SUPPLIED MATERIAL section start
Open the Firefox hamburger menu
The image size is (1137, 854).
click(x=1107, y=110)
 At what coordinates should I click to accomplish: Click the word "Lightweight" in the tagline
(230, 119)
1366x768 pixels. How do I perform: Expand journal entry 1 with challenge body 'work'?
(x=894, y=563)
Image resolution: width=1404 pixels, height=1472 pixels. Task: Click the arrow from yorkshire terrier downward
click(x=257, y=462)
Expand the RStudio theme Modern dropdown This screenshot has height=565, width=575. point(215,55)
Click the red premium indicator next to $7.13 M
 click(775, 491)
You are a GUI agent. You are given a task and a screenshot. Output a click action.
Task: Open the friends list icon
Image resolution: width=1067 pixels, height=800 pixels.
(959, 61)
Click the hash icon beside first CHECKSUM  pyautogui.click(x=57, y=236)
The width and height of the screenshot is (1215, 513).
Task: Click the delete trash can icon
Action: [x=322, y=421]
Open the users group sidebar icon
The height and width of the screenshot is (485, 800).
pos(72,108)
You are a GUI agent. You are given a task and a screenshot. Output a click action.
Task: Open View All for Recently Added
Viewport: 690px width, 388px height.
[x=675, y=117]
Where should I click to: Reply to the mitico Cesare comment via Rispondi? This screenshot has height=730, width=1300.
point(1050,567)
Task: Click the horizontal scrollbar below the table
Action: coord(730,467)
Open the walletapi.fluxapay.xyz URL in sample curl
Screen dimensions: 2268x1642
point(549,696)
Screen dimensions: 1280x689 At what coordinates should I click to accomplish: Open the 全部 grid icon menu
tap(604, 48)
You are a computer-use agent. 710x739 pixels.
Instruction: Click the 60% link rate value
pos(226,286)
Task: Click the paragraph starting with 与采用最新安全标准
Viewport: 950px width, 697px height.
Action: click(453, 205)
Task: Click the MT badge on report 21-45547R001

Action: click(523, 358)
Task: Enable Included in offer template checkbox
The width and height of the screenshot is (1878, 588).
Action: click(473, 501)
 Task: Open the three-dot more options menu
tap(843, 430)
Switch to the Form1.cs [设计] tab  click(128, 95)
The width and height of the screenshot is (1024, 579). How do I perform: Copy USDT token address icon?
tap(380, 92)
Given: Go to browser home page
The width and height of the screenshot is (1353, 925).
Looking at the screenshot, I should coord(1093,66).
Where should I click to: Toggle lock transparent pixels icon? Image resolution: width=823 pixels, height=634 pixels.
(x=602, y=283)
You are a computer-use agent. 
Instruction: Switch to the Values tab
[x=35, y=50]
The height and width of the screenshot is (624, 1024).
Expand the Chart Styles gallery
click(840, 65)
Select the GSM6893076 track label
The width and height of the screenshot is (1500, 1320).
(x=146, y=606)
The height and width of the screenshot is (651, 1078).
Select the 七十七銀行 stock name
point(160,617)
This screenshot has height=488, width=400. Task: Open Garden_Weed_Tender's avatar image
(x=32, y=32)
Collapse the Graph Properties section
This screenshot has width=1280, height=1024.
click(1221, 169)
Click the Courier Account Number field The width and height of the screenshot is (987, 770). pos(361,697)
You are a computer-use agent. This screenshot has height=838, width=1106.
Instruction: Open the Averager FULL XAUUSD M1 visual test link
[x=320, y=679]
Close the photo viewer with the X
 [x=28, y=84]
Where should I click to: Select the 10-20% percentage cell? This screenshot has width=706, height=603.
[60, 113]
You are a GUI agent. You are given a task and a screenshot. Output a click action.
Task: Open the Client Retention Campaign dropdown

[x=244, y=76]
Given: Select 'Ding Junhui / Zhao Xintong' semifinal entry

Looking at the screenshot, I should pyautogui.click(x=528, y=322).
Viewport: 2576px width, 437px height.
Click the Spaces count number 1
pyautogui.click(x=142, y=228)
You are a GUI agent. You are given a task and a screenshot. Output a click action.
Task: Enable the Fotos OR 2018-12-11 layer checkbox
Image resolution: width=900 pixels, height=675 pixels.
SUPPLIED MATERIAL section end
§ EXERCISE PROMPT: Please restate, word for word, the lines of the entries that run from the first line through the one holding "Task: Open the friends list icon", and add nothing.

§ WRITTEN ANSWER:
Open the Firefox hamburger menu
The image size is (1137, 854).
click(x=1107, y=110)
 At what coordinates should I click to accomplish: Click the word "Lightweight" in the tagline
(230, 119)
1366x768 pixels. How do I perform: Expand journal entry 1 with challenge body 'work'?
(x=894, y=563)
Image resolution: width=1404 pixels, height=1472 pixels. Task: Click the arrow from yorkshire terrier downward
click(x=257, y=462)
Expand the RStudio theme Modern dropdown This screenshot has height=565, width=575. point(215,55)
Click the red premium indicator next to $7.13 M
 click(775, 491)
You are a GUI agent. You are given a task and a screenshot. Output a click action.
Task: Open the friends list icon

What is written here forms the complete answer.